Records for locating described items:
— Begin —
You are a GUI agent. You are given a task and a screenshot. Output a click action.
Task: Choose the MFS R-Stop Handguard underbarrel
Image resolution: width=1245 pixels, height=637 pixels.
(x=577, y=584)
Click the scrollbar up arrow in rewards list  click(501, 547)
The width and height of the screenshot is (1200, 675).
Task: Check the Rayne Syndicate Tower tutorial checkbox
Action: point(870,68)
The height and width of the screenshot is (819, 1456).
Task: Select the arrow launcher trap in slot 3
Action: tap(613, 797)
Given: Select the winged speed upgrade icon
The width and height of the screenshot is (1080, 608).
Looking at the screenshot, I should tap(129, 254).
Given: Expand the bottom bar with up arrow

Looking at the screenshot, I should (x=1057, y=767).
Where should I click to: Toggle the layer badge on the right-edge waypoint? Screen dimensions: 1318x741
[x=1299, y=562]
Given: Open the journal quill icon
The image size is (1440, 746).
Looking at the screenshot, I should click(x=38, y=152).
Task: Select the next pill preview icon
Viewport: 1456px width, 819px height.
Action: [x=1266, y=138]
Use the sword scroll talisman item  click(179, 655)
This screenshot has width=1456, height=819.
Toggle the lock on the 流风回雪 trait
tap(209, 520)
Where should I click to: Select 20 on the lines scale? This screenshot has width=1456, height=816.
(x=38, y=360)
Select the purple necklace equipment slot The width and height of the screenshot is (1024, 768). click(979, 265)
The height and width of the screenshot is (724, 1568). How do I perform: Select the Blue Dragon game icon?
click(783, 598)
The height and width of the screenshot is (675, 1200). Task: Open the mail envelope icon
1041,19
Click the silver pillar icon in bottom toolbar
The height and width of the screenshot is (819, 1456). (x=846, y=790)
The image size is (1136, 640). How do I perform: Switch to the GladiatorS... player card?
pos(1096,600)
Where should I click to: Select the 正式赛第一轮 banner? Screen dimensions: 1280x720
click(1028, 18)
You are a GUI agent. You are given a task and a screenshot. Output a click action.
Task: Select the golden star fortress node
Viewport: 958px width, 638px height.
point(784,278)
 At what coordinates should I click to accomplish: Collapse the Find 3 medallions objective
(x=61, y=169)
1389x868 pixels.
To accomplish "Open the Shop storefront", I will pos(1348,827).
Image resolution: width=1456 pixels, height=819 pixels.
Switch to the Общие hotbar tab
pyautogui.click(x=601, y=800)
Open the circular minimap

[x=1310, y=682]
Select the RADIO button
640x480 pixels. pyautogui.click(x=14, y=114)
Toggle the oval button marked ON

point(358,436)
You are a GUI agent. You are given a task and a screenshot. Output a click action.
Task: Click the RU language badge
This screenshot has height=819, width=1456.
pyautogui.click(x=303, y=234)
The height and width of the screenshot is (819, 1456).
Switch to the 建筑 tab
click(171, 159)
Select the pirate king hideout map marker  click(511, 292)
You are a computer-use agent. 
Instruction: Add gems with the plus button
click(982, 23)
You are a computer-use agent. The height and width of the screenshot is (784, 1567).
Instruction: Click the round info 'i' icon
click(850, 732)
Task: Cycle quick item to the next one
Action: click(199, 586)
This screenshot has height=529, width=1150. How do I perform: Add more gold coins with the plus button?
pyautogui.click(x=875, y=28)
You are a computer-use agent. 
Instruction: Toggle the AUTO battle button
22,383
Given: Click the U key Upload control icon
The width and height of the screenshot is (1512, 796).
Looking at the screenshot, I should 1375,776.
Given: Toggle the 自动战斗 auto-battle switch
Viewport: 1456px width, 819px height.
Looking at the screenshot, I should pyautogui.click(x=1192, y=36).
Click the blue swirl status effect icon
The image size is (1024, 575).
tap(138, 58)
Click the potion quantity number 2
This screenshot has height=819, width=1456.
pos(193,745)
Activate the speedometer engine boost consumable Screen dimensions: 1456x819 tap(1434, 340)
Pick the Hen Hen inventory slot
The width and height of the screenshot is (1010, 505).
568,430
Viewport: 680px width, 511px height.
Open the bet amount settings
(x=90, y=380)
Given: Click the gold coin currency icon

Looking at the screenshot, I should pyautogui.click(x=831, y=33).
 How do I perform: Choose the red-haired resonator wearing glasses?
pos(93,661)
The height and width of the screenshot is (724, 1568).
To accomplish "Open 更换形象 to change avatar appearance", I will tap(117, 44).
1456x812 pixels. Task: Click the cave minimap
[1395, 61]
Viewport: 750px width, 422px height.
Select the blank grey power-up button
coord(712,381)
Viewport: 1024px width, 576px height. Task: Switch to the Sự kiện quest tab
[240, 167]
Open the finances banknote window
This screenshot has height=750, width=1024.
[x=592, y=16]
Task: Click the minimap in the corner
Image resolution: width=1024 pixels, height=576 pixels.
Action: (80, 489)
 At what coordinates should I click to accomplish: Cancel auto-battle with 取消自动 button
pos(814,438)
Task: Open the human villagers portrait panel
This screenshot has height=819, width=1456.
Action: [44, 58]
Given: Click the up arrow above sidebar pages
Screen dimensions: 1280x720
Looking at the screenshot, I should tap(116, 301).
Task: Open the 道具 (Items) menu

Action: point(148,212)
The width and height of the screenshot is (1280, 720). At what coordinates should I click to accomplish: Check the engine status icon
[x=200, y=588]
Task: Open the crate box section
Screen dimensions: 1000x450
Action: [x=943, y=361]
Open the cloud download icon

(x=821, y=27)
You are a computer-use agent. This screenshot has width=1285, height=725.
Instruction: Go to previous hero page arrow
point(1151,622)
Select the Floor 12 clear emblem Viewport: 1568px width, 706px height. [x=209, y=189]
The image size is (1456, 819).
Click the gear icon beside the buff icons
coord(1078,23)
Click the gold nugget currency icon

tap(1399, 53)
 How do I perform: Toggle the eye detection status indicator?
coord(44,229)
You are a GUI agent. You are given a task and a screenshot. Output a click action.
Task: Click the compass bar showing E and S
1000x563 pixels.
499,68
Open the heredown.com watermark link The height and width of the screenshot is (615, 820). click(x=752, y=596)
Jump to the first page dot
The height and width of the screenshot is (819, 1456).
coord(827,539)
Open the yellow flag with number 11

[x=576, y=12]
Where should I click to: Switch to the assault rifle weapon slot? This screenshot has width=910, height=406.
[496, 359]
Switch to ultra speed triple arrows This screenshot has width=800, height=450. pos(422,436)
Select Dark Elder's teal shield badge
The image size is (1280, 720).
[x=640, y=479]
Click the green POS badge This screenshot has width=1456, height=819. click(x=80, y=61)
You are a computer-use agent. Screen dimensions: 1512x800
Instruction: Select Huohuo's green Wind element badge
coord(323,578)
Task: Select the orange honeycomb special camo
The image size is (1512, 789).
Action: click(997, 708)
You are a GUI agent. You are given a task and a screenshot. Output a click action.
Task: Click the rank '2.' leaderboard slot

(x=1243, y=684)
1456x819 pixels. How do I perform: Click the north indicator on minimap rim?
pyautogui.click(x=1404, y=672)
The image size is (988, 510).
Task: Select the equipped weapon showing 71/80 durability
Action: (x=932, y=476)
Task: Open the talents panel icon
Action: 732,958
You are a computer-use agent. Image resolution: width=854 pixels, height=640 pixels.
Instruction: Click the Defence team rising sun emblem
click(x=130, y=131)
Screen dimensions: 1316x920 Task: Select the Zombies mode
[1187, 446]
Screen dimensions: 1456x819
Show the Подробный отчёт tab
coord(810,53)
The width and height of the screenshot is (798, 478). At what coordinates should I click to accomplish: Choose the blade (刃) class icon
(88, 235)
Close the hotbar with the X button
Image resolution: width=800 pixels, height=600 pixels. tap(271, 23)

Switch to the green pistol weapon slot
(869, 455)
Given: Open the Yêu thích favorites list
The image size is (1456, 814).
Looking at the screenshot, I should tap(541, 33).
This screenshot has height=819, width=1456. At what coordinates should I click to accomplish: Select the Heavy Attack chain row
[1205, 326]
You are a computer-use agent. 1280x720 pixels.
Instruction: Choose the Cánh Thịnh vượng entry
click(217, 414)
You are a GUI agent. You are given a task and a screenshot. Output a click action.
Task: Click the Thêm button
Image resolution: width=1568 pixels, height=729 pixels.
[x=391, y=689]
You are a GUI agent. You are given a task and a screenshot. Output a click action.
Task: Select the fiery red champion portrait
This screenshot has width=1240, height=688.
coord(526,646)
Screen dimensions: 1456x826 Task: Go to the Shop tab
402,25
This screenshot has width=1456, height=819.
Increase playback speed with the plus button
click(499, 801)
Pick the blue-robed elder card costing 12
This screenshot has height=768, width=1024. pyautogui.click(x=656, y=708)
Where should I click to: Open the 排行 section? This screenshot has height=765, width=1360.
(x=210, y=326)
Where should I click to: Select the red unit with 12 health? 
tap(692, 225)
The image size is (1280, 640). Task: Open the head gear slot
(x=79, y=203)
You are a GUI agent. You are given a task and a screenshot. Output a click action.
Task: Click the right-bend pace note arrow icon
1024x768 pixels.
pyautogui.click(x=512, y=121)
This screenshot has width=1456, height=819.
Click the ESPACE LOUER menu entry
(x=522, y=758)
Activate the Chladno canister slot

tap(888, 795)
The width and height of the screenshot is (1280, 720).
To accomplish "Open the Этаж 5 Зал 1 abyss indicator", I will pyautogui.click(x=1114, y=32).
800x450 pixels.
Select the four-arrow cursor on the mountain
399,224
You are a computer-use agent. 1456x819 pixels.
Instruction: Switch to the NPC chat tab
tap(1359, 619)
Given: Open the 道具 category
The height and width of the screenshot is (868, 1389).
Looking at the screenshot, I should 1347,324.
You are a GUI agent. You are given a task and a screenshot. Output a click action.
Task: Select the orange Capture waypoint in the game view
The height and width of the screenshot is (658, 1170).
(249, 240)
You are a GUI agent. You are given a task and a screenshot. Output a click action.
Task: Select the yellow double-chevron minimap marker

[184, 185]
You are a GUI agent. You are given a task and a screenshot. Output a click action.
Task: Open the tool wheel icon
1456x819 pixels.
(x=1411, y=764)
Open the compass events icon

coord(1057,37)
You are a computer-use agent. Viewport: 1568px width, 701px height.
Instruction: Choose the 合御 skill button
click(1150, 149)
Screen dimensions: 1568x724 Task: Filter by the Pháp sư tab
— End —
# [AIM OF THE EXERCISE]
Identify each line in the entries above that contains the word "menu" with its capitalization matched exactly, and copy those lines in full.

# [THE COMPLETED TASK]
Task: Open the 道具 (Items) menu
Click the ESPACE LOUER menu entry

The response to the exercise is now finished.